▶ [Exercise task]:
Count the lines in the material below that contain the string "Instruction", and reply with that number alone.

▶ [Dataset content]:
□ □ □
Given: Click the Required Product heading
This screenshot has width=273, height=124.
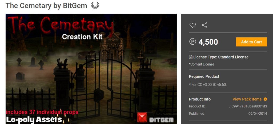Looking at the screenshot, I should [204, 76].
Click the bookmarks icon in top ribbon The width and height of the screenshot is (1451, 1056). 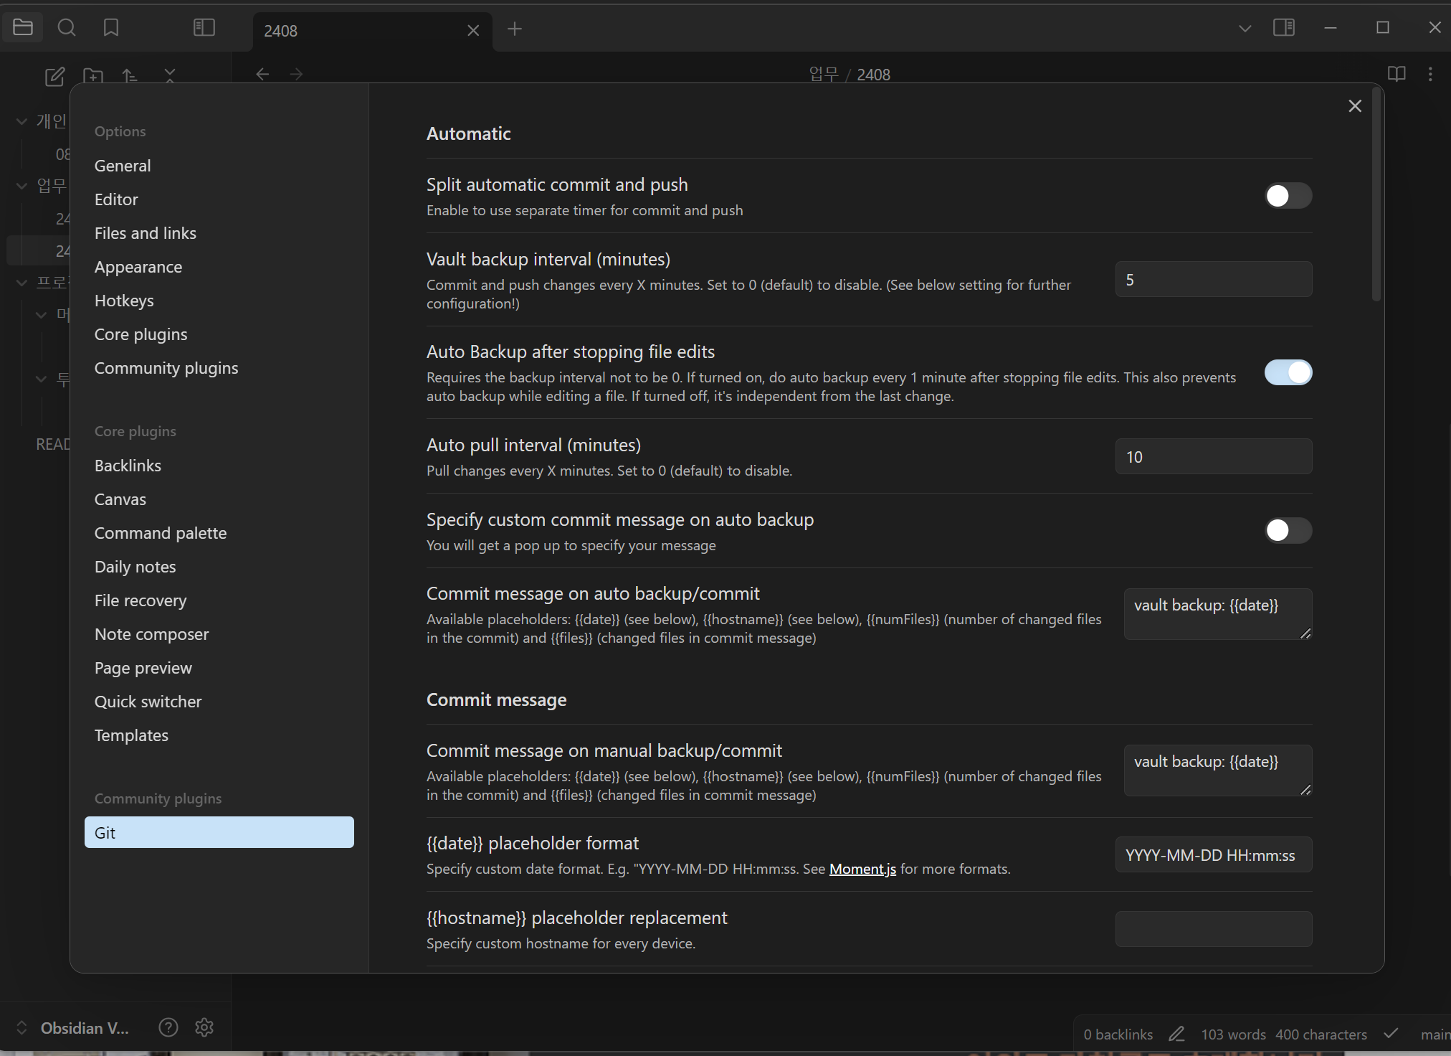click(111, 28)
□ □ □
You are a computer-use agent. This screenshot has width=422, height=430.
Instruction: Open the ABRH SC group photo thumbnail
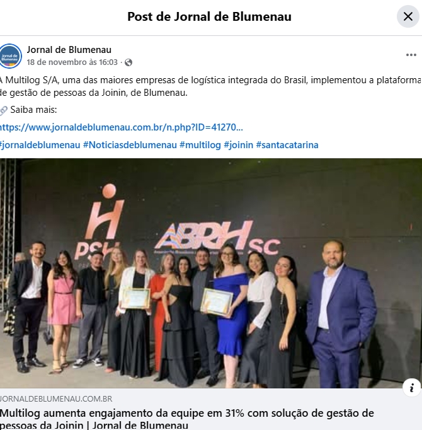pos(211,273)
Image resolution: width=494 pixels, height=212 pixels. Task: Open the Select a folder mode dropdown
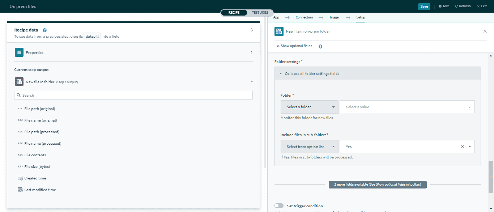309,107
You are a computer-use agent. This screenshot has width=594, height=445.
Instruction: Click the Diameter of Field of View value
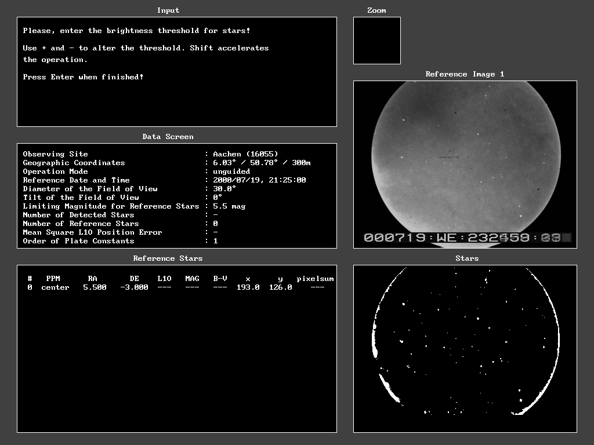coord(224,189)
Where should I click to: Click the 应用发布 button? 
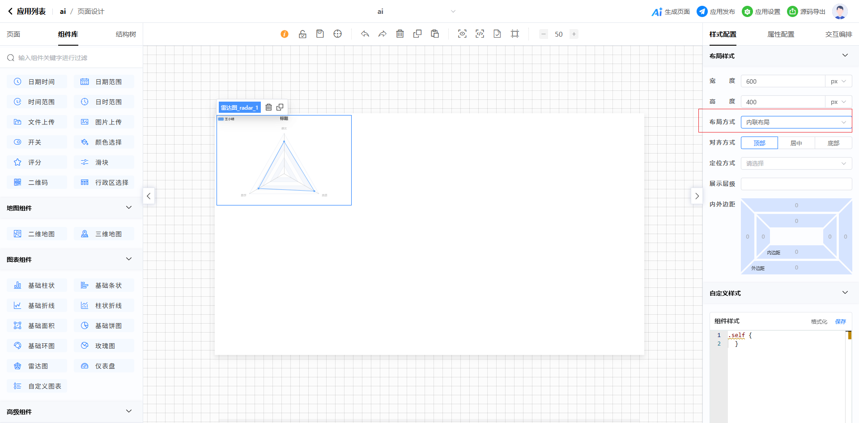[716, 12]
□ □ □
▶ [Task solution]:
2